▶ **La solicitud**
Reproduce todo lo que va desde la línea que contiene "Image resolution: width=947" hasta el final de los datos, ambos extremos incluidos y con las solicitudes. Ajusta en +105 cada coordenada de las respuestas.

▶ **Datos de ubicación de palabras y elementos**
+++

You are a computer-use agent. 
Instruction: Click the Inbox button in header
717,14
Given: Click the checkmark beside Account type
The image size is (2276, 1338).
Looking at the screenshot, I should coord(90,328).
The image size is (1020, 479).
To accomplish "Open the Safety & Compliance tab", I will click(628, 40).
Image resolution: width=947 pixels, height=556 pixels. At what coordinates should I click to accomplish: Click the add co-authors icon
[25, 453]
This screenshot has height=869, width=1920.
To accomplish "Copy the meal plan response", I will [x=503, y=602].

+++

▶ **Respuesta del ejercicio**
Image resolution: width=947 pixels, height=556 pixels. At what coordinates should I click to accomplish: Click the add co-authors icon
[130, 558]
This screenshot has height=869, width=1920.
To accomplish "Copy the meal plan response", I will [x=608, y=707].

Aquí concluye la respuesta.